I weakly say what "braised" is. I really didn't know before. When I came to the gourmets, I noticed that many families like to make braised. It turns out that braising is a way to cook. Dishes are mainly made with the aid of seasonings.
Braised dishes pay attention to color and aroma. Braised vegetables are made by every family. The finished products are mostly dark red, light red or jujube red. They have ruddy color, fresh salty and slightly sweet taste, crispy and delicious taste, and have a strong yellow juice. But it takes a little effort and tricks to make it red and shiny, with a strong taste and thick juice.
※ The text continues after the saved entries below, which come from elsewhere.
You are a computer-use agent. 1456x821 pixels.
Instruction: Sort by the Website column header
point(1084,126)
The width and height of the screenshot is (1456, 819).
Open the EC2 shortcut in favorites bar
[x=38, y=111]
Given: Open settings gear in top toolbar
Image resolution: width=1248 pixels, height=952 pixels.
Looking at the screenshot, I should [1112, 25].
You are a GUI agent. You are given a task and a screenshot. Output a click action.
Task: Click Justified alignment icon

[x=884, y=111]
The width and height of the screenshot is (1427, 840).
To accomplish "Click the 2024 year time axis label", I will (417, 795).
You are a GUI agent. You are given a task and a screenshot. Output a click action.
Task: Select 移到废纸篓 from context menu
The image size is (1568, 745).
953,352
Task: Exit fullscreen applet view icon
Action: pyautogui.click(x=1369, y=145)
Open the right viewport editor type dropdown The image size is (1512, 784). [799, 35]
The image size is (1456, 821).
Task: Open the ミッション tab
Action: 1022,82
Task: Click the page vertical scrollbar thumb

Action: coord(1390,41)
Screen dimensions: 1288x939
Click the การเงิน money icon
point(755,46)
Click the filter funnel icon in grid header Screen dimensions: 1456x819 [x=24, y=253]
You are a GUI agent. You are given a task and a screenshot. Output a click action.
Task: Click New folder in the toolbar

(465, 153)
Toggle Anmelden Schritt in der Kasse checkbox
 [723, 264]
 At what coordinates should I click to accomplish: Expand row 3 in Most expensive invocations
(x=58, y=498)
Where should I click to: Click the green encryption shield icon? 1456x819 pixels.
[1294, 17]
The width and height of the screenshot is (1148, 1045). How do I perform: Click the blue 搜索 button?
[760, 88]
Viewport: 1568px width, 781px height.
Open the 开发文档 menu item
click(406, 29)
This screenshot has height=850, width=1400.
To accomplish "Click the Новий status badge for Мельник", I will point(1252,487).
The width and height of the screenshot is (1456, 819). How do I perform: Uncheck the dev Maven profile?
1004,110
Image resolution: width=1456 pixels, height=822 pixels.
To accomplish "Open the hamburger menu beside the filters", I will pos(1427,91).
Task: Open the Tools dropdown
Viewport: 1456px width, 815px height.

It is also a kind of mastery of fire.
This is my first time making braised. The taste and color are okay. My husband also praised my cooking delicious. My baby also ate too much! Watching them eat happily, I am satisfied...
braised fish
Recipe Recommendations
- Jiang appropriate amount
- soy sauce appropriate amount
- soy sauce appropriate amount
- sugar appropriate amount
- pepper appropriate amount
- fish-flavored
- burn
- ten minutes
- simple
Steps for braised fish

1
Ingredients: Golden wind fish, green onions, ginger
2
After processing the fish, cut the fish slightly twice and wash it with dry water.
3
Heat the pan, add appropriate amount of oil to heat and add the fish.
4
Fry over low heat until golden brown on both sides.
5
Add ginger slices and spring onion segments and stir-fry.
6
Pour in the prepared sauce, bring it to a boil over high heat, and then transfer it to low heat to cook slowly.
7
Turn the dough carefully and cook the other side.
8
High fire causes it to quickly color and absorb juice and taste.
9
The braised fish is out of the pot. It's okay.